Saved entries
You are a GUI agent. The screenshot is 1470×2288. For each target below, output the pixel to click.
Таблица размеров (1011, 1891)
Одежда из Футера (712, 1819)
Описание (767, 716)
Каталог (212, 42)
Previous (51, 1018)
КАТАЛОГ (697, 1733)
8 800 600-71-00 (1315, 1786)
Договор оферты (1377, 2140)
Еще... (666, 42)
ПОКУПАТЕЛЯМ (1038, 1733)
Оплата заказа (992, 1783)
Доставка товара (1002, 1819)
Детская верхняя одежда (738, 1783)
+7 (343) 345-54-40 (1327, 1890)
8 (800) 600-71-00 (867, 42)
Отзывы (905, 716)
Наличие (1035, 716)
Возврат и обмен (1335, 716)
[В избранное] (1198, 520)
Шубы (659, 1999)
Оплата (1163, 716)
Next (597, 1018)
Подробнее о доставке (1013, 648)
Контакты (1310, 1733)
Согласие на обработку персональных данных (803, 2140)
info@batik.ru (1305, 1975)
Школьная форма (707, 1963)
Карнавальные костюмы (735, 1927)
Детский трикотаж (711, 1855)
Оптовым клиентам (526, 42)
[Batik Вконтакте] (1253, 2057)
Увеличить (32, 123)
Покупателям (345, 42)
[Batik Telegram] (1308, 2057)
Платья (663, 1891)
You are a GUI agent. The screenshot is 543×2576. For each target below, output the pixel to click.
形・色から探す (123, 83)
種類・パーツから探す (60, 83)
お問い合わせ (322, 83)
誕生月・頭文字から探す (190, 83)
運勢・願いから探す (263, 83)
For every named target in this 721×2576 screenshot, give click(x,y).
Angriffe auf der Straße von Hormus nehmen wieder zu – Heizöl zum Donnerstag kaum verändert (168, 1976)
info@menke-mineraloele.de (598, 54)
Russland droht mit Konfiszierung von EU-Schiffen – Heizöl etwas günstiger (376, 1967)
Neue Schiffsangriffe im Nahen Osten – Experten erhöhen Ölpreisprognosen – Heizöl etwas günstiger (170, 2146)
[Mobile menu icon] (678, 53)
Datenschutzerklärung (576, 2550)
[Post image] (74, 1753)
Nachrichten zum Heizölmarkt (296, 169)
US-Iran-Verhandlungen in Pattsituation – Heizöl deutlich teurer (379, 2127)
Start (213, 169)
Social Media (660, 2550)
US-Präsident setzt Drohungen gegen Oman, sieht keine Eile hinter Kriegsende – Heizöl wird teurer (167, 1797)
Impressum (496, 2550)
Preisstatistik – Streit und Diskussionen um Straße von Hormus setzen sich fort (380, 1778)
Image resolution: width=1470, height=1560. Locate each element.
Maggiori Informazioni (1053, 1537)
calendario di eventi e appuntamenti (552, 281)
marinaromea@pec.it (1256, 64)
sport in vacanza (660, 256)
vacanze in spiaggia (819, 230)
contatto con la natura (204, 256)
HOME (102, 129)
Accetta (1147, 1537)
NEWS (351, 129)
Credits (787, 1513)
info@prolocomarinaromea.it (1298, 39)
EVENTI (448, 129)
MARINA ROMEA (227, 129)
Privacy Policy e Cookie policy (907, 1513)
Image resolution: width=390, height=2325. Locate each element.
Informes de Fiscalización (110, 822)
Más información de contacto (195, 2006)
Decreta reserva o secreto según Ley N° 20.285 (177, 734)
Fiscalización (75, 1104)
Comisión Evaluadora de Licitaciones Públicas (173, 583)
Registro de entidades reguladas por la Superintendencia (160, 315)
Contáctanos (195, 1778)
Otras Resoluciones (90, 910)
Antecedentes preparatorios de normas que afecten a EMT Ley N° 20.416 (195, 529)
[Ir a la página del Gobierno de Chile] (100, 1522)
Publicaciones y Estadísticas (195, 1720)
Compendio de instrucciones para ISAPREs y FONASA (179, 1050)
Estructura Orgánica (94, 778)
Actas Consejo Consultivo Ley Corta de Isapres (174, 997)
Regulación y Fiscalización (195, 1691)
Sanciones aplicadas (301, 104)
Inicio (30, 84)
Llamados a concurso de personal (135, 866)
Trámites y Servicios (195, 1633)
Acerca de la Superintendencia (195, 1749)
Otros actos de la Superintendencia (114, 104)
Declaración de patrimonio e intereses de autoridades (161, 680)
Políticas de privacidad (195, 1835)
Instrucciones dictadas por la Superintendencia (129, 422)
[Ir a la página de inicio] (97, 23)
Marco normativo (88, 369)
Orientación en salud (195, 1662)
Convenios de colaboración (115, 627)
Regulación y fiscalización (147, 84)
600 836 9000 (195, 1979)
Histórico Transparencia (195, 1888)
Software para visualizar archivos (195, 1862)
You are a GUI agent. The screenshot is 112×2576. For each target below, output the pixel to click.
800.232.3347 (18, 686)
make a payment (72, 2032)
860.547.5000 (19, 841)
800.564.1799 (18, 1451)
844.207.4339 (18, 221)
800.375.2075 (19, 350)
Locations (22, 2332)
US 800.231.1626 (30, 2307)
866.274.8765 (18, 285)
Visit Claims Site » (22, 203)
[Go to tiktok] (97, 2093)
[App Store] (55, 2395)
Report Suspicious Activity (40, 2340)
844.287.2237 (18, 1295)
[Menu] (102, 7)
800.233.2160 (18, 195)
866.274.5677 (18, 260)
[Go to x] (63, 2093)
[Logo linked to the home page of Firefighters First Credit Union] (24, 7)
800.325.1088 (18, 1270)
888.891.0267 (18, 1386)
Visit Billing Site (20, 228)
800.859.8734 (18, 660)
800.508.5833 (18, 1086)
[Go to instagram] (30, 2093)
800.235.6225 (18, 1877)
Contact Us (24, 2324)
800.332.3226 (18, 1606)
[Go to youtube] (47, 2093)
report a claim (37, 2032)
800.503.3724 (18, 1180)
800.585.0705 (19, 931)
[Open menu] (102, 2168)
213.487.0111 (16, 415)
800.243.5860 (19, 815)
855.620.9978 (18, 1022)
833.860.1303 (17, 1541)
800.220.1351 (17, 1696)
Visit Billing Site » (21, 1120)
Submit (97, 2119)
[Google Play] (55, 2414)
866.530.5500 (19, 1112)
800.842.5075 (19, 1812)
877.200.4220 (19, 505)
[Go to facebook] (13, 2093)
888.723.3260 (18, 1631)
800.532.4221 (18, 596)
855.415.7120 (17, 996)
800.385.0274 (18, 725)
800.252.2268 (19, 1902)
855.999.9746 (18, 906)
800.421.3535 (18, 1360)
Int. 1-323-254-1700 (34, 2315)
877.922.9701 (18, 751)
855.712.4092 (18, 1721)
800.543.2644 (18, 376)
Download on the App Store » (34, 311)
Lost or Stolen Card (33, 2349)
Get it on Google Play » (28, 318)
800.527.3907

→ What you need to do: Your answer should consist of the lines from the line with "866.274.8765 (18, 285)" to the line with "800.235.6225 (18, 1877)" above, repeated exactly, both ends included.

→ Response for this exercise:
866.274.8765 (18, 285)
Visit Claims Site » (22, 203)
[Go to tiktok] (97, 2093)
[App Store] (55, 2395)
Report Suspicious Activity (40, 2340)
844.287.2237 (18, 1295)
[Menu] (102, 7)
800.233.2160 (18, 195)
866.274.5677 (18, 260)
[Go to x] (63, 2093)
[Logo linked to the home page of Firefighters First Credit Union] (24, 7)
800.325.1088 (18, 1270)
888.891.0267 (18, 1386)
Visit Billing Site (20, 228)
800.859.8734 (18, 660)
800.508.5833 (18, 1086)
[Go to instagram] (30, 2093)
800.235.6225 (18, 1877)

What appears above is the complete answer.